→ Text section:
#####
The Wright Center for Graduate Medical Education National Family Medicine Residency (NFMR), a collaboration between The Wright Center and A.T. Still University’s School of Osteopathic Medicine in Arizona (ATSU-SOMA), recently received initial accreditation by the Accreditation Council for Graduate Medical Education (ACGME).
Established in 2013 as a single residency program operating at six community health centers across the country, NFMR’s national consortium model for teaching health centers is the first of its kind. The Wright Center acts as the sponsoring institution, while ATSU-SOMA provides the educational infrastructure. Currently there are 48 residents in the program, training at health centers in Arizona, Ohio, Washington, and Washington, D.C.
As health center trainees, residents gain real-world experience while immersed in an educational program. This includes two hours of weekly didactic sessions delivered via Zoom, a cloud-based video conferencing platform.
“The Zoom format allows us to meet, teach, and stay connected with both residents and faculty at the training sites,” says Christine Morgan, EdD, residency development manager.
NFMR was developed to bolster the physician workforce in rural and underserved areas, addressing healthcare disparities. The teaching health center model creates a pipeline that begins in the community. Children and young people who are inspired by the care they receive at health centers may choose to pursue careers in medicine. This brings them through the doors at ATSU-SOMA, which leads them back to a health center for residency. Many NFMR graduates return to practice at a community health center, providing care to underserved populations and filling gaps in the health workforce. According to ATSU’s chair of graduate medical education and NFMR program director, Lawrence LeBeau, DO, more than half of NFMR’s 54 graduates have gone on to practice at community health centers. This far exceeds the average for other teaching health center programs (36 percent) and traditional residency programs (2 percent).
#####
[Stored items]
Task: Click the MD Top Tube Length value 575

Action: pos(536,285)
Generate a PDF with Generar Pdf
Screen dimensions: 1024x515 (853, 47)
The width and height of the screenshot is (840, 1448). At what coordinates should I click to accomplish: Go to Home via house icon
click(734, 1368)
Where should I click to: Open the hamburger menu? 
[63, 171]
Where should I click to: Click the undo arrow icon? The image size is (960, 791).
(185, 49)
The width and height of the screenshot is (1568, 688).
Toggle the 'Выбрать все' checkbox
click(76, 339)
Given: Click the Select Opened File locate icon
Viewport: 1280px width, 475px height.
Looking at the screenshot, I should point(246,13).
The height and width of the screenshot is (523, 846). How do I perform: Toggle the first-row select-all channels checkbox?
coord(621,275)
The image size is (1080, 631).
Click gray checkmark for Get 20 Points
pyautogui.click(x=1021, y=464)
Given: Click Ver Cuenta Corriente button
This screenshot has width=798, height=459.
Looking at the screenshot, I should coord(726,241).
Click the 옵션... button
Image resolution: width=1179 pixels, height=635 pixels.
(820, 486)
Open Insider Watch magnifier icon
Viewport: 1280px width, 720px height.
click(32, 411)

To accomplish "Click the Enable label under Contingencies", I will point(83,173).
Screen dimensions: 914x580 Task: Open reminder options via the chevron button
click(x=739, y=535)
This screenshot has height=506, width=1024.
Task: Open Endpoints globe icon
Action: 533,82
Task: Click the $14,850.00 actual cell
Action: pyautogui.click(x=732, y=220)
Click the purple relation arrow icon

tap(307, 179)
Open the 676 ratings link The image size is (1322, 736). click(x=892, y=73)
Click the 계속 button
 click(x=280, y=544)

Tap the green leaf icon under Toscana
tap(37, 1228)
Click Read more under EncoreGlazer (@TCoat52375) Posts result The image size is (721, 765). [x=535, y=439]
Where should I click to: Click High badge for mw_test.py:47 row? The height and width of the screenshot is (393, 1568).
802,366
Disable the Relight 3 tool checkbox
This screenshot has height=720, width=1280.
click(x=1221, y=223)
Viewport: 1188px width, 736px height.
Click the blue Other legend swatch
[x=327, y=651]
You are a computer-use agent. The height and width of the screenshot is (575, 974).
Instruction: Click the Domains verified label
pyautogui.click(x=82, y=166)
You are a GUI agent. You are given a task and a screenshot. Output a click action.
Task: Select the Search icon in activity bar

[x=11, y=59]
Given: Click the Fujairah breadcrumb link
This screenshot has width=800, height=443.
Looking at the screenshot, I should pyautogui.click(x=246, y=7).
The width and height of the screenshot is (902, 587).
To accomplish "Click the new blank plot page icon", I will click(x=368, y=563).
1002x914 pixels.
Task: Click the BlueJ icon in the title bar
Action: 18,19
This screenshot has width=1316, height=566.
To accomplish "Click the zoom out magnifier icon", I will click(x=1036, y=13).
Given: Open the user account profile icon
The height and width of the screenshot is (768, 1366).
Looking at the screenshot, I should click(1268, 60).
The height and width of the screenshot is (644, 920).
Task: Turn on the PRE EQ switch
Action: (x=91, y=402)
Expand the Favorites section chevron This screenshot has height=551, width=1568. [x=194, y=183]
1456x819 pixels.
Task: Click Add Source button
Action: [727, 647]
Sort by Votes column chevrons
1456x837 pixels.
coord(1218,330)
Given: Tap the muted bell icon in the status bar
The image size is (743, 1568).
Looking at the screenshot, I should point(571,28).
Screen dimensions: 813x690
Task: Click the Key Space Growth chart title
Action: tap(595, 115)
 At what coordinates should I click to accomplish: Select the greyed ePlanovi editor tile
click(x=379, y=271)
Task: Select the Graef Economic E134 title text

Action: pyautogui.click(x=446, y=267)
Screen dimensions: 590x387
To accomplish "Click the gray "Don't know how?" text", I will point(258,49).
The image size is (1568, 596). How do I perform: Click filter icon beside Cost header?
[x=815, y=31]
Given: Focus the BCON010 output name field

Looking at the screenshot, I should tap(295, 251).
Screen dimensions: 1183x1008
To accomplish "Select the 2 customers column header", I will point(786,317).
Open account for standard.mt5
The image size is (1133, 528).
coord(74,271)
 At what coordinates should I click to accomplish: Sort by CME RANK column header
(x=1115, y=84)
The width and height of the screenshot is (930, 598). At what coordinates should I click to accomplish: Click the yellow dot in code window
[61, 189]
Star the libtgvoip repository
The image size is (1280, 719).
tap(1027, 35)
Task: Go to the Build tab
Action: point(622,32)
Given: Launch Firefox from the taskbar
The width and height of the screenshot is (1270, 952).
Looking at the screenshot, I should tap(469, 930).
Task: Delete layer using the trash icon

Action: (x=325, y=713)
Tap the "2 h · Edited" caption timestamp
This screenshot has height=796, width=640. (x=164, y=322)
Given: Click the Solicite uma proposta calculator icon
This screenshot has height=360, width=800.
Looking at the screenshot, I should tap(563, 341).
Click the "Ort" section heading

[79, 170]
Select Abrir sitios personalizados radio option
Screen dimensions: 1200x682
#####
→ List of tasks:
a: Summarize the text about the family medicine residency in two sentences.
b: Carry on the text about the family medicine residency from its final sentence.
The data above is separate material, unrelated to the text about the family medicine residency.

→ Responses by task:
a: The National Family Medicine Residency, a collaboration between The Wright Center and ATSU-SOMA established in 2013, recently received initial ACGME accreditation and currently trains 48 residents at health centers in Arizona, Ohio, Washington, and Washington, D.C. The program was developed to strengthen the physician workforce in rural and underserved areas, and more than half of its 54 graduates have gone on to practice at community health centers.

b:
NFMR was initially accredited by the American Osteopathic Association. However, beginning in 2020, the ACGME will be the sole accrediting body for graduate medical education, evaluating both osteopathic and allopathic programs. Since 2015, osteopathic residency programs have been transitioning to meet the ACGME’s rigorous academic standards.
“It’s a different philosophical approach to medical education,” says Jeffrey Morgan, DO, MA, FACOI, CS, dean of ATSU-SOMA. “Osteopathic programs are historically more flexible in their thinking and their approach, while allopathic programs are more research-based and linear. It’s almost like we’re speaking two different languages.”
This creates some challenges for osteopathic programs applying for ACGME accreditation.
“Our innovative program did not fit the mold of traditional ACGME programs,” says Dr. LeBeau. “This created an opportunity for NFMR and ACGME to learn from each other as graduate medical education transitions to a single accreditation system.”
NFMR’s initial accreditation by ACGME is a testament to the quality of the program and its impressive outcomes. According to Dr. LeBeau, NFMR graduates have a 97 percent first-time pass rate on the American Osteopathic Board of Family Physicians specialty board exams. ACGME accreditation paves the way for future innovation in graduate medical education to the benefit of students, providers, patients, and communities.